Citrus is one of the most important fruit trees in the world and has great industrial and economic value. Color is one of the important qualities of citrus fruits, and the composition and content of chlorophyll and carotenoids determine its appearance color. The two metabolic pathways of chlorophyll degradation and carotenoid biosynthesis are very complex and are regulated by multiple genes, multiple nodes and multiple factors. During the ripening process of citrus fruit, chlorophyll degradation and carotenoid biosynthesis occur almost simultaneously. However, the coordinated regulation of these two metabolic processes at the transcriptional level is not yet fully understood.

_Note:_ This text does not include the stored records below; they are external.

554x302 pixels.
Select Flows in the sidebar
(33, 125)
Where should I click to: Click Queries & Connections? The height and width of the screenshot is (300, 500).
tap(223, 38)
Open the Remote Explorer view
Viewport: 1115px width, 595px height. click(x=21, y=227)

Recently, a study has analyzed the molecular mechanism by which the transcription factor CrWRKY42 promotes citrus fruit coloring by co-regulating chlorophyll degradation and carotenoid biosynthesis pathways. The results of this study provide a theoretical basis and important gene resources for the genetic improvement of citrus fruit color quality.

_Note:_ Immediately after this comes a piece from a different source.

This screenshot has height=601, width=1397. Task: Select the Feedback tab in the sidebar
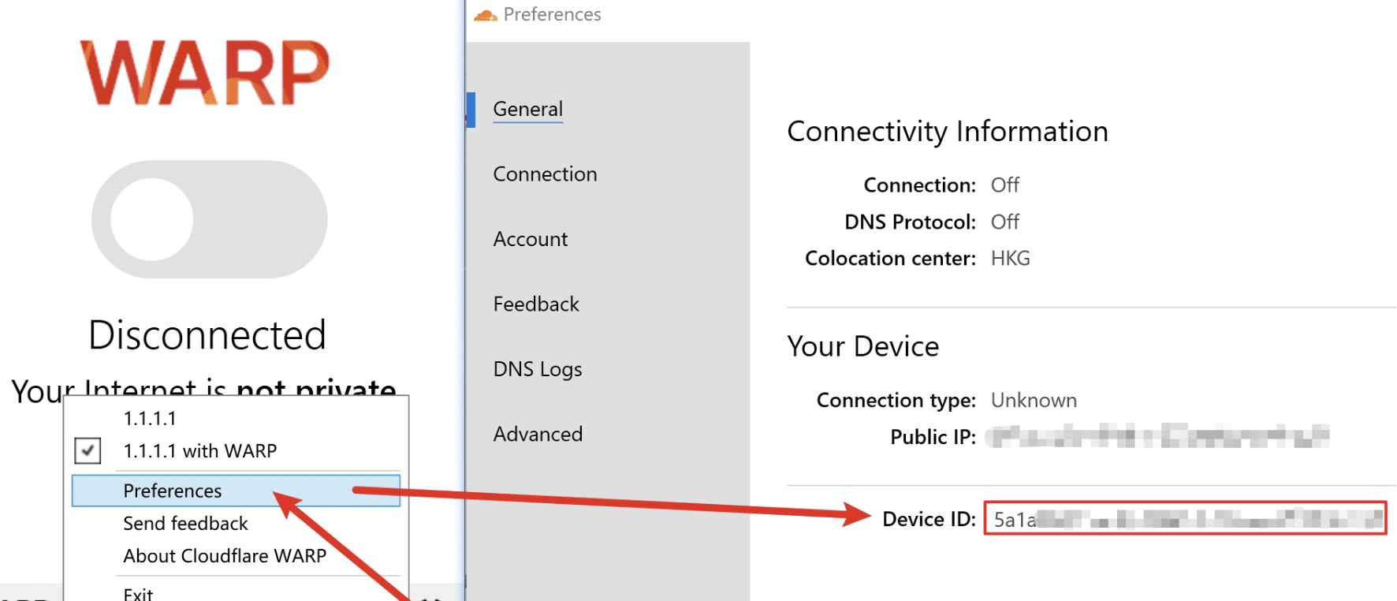point(536,304)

This study discovered a WRKY family transcription factor CrWRKY42 involved in the color change process of citrus fruit. Overexpression of CrWRKY42 in citrus callus significantly upregulated the expression of multiple carotenoid biosynthesis genes such as phytoene dehydrogenase (CrPDS), lycopene β-cyclase (CrLCYB2) and β-carotene hydroxylase (CrBCH1), and the carotenoid content increased significantly. Interference with CrWRKY42 in citrus callus significantly reduced the total carotenoid content and inhibited the expression levels of multiple carotenoid synthesis-related genes. In addition, transient overexpression and interference of the CrWRKY42 gene in citrus fruits revealed that CrWRKY42 can simultaneously activate the expression of key genes for chlorophyll degradation and carotenoid biosynthesis, synergistically regulate two metabolic pathways, and thus promote the color change of citrus fruits. The results of biochemical experiments showed that CrWRKY42 can directly bind to the W-box element on the CrBCH1 promoter and activate its expression. Further studies found that CrWRKY42 can also directly bind to and activate the promoters of multiple chlorophyll degradation and carotenoid biosynthesis genes, including NONYELLOW COLORING (CrNYC), STAY-GREEN (CrSGR), CrPDS, and CrLCYB2.
In summary, CrWRKY42, as a direct positive regulator of chlorophyll degradation and carotenoid biosynthesis, plays an important role in the coloring process of citrus fruits. The results of this study help to further understand the complex transcriptional regulatory mechanisms of chlorophyll and carotenoid metabolism during fruit ripening, and have guiding significance for the improvement and regulation of fruit color quality.